I think that as a solution we can leave the swap allocated. If the page going to swap later again, swp_pager_meta_build() correctly frees the old space. This causes some time-limited leak of the swap space, which is IMO acceptable.

alc edited edge metadata.

Update vm_fault_dirty().

This revision now requires review to proceed.Aug 28 2017, 4:32 AM
In D12134#251911, @kib wrote:
In D12134#251899, @alc wrote:

This change reveals a problem: vm_fault_soft_fast() is (indirectly) calling vm_pager_page_unswapped() with only a read lock.

My understanding is that this is a valid assert in the following situation: we have a swap object with a valid page which was swapped in and not dirtied. Then, on a write fault, any (fast or normal) fault handlers could free the swap space. It is possible because swap pager page-in leaves the backed swap space intact as (IMO very small) optimization.

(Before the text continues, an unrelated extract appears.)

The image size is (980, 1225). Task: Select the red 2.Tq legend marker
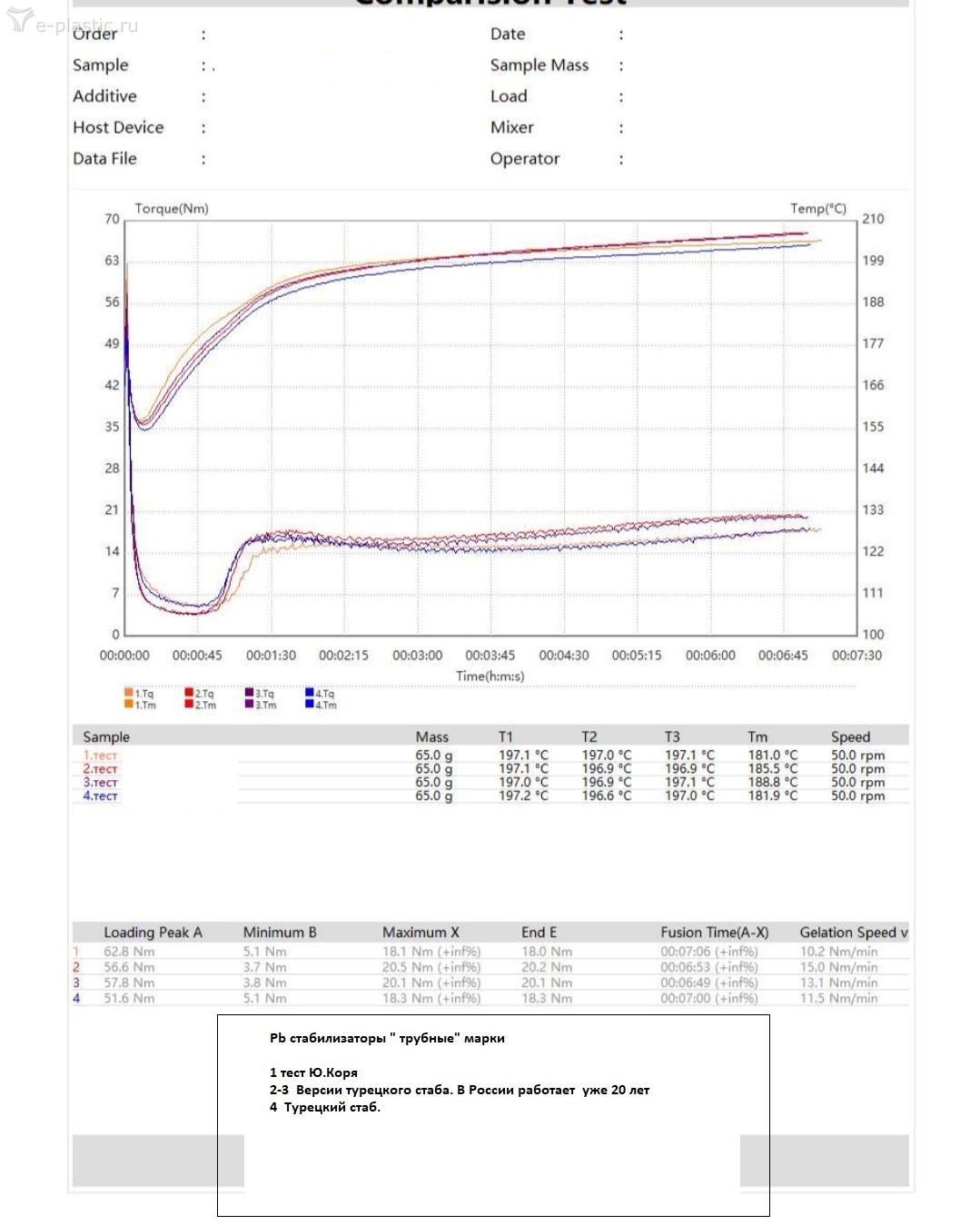189,693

It might also be the case that we write fault on a just laundered page before it is reclaimed.

I think that as a solution we can leave the swap allocated. If the page going to swap later again, swp_pager_meta_build() correctly frees the old space. This causes some time-limited leak of the swap space, which is IMO acceptable.

Agreed.

This revision is now accepted and ready to land.Aug 28 2017, 8:43 AM
This revision was automatically updated to reflect the committed changes.